»»

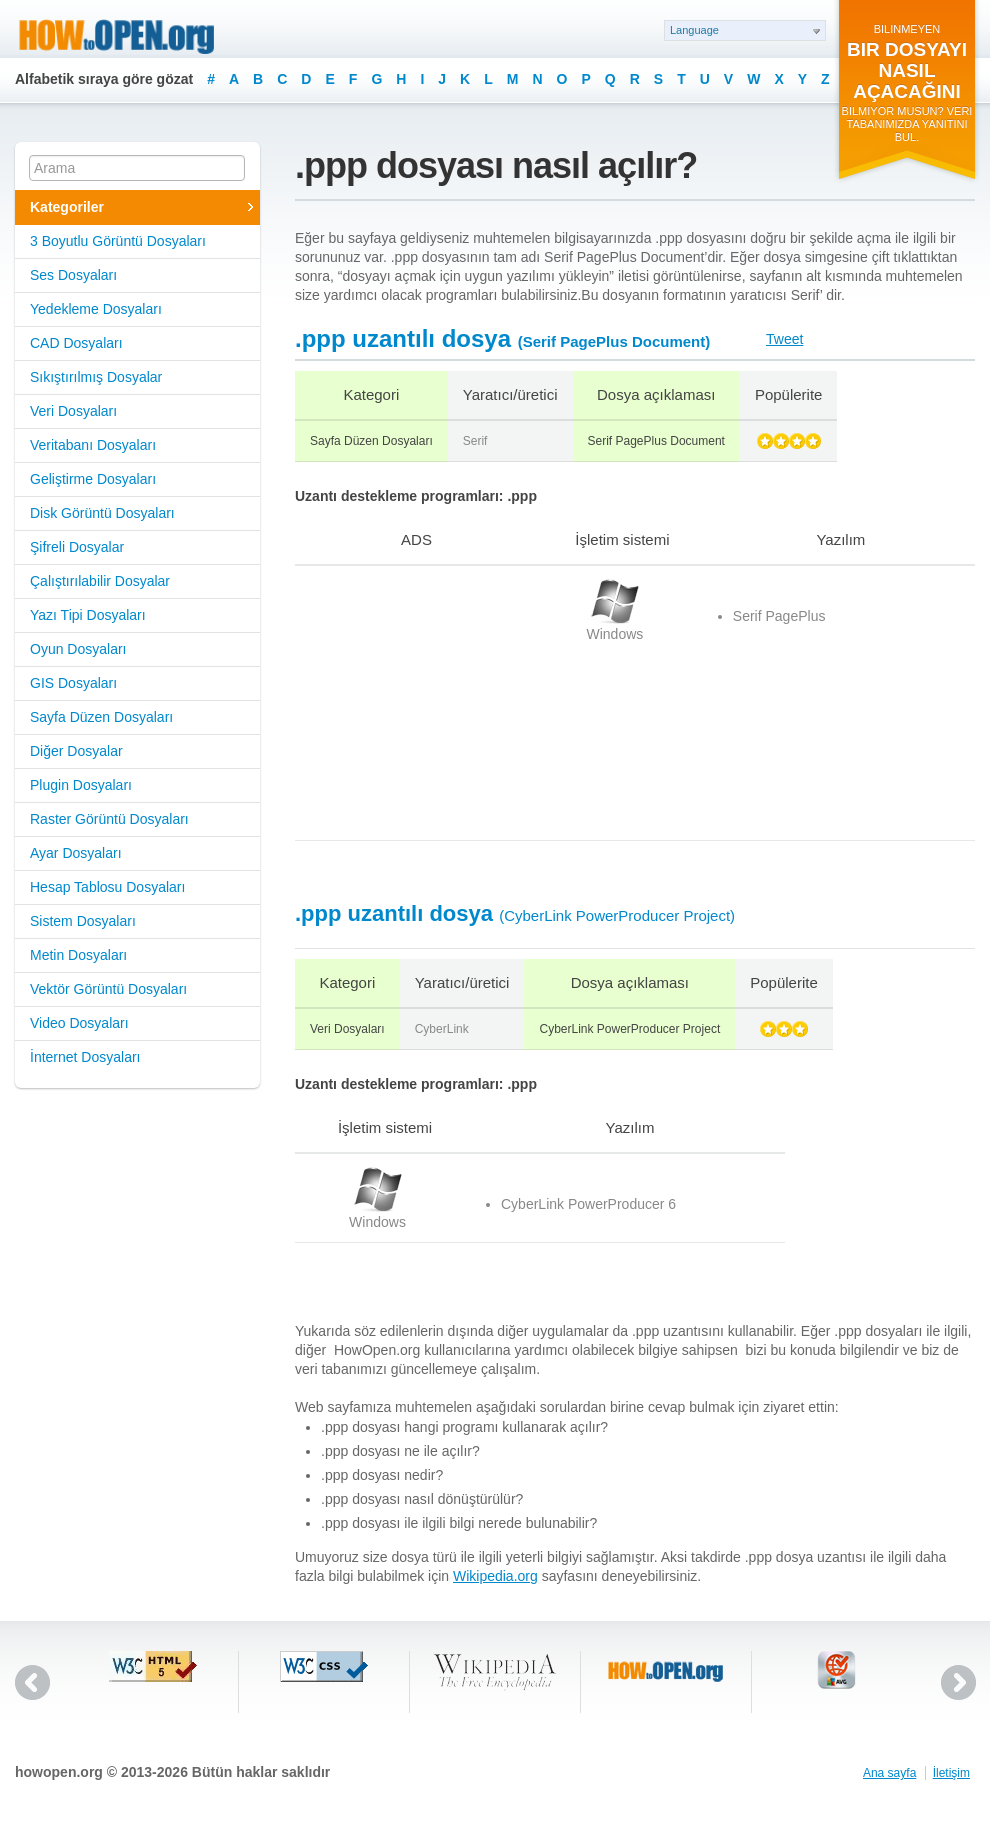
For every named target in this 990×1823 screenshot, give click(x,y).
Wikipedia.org (495, 1576)
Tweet (784, 339)
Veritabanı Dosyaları (93, 445)
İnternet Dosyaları (85, 1057)
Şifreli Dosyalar (77, 547)
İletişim (951, 1773)
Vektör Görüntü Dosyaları (108, 989)
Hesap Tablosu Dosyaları (107, 887)
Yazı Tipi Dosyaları (88, 615)
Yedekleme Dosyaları (96, 309)
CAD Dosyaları (76, 343)
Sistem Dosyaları (83, 921)
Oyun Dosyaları (78, 649)
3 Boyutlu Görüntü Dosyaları (118, 241)
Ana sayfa (889, 1773)
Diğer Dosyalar (76, 751)
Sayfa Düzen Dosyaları (101, 717)
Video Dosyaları (79, 1023)
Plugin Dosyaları (81, 785)
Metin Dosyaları (78, 955)
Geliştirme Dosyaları (93, 479)
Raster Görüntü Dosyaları (109, 819)
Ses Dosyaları (73, 275)
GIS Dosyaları (73, 683)
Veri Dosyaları (73, 411)
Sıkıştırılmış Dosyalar (96, 377)
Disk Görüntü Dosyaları (102, 513)
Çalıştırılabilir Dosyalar (100, 581)
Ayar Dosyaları (76, 853)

««

Transcribe every line of the material above verbatim, leaving out the picture.

• **Output for this exercise**:
For every named target in this 990×1823 screenshot, give click(x,y).
Wikipedia.org (495, 1576)
Tweet (784, 339)
Veritabanı Dosyaları (93, 445)
İnternet Dosyaları (85, 1057)
Şifreli Dosyalar (77, 547)
İletişim (951, 1773)
Vektör Görüntü Dosyaları (108, 989)
Hesap Tablosu Dosyaları (107, 887)
Yazı Tipi Dosyaları (88, 615)
Yedekleme Dosyaları (96, 309)
CAD Dosyaları (76, 343)
Sistem Dosyaları (83, 921)
Oyun Dosyaları (78, 649)
3 Boyutlu Görüntü Dosyaları (118, 241)
Ana sayfa (889, 1773)
Diğer Dosyalar (76, 751)
Sayfa Düzen Dosyaları (101, 717)
Video Dosyaları (79, 1023)
Plugin Dosyaları (81, 785)
Metin Dosyaları (78, 955)
Geliştirme Dosyaları (93, 479)
Raster Görüntü Dosyaları (109, 819)
Ses Dosyaları (73, 275)
GIS Dosyaları (73, 683)
Veri Dosyaları (73, 411)
Sıkıştırılmış Dosyalar (96, 377)
Disk Görüntü Dosyaları (102, 513)
Çalıştırılabilir Dosyalar (100, 581)
Ayar Dosyaları (76, 853)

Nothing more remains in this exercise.